### DATA SHOWN
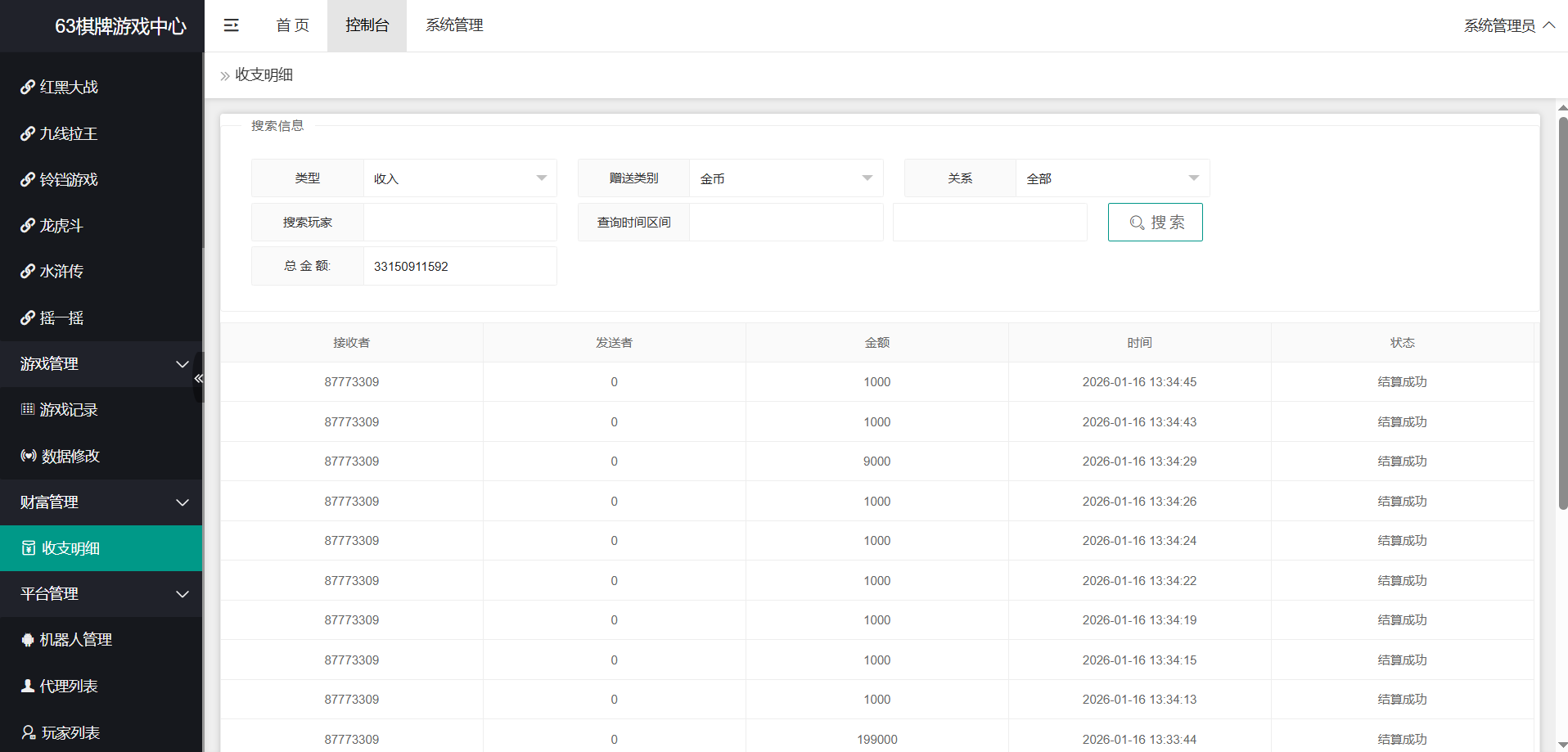Switch to the 系统管理 tab
This screenshot has width=1568, height=752.
(454, 25)
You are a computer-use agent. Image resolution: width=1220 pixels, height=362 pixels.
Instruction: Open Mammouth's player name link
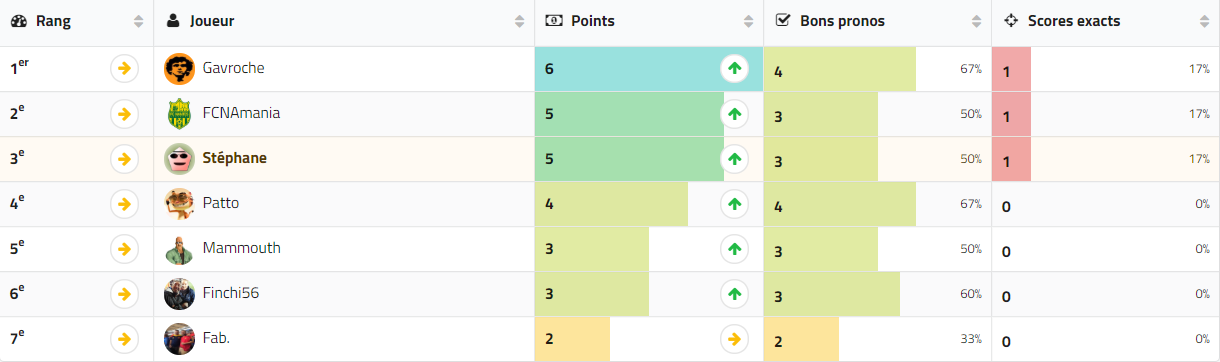(x=242, y=248)
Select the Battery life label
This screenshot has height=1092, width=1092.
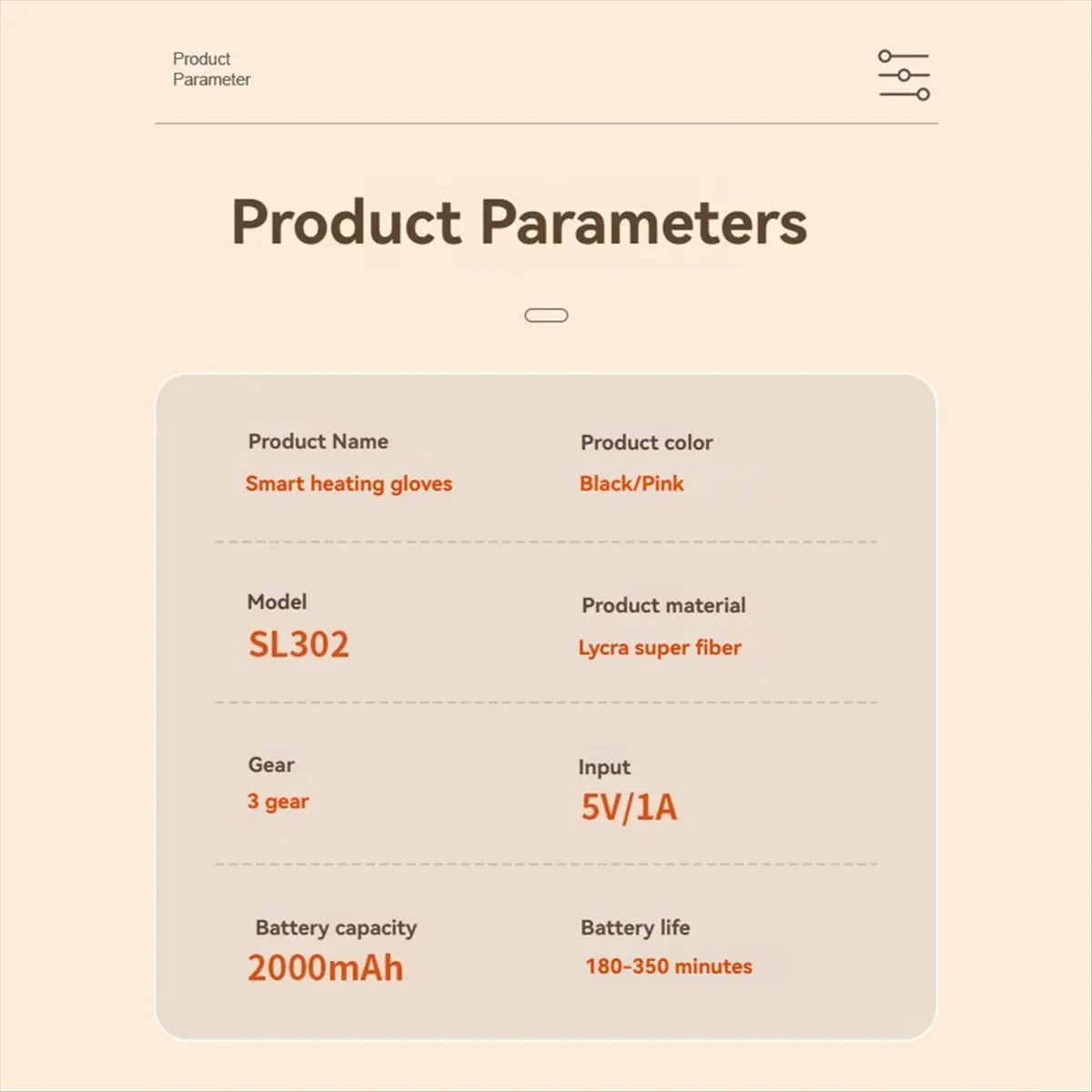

### PROBLEM DETAILS
Render each line of the listing above as a string in a JSON list, one string per line, skipping blank lines and leaving out the pictures.

### SOLUTION FOR THIS EXERCISE
[
  "Switch to the 系统管理 tab",
  "This screenshot has width=1568, height=752.",
  "(454, 25)",
  "You are a computer-use agent. Image resolution: width=1220 pixels, height=362 pixels.",
  "Instruction: Open Mammouth's player name link",
  "(x=242, y=248)",
  "Select the Battery life label",
  "This screenshot has height=1092, width=1092."
]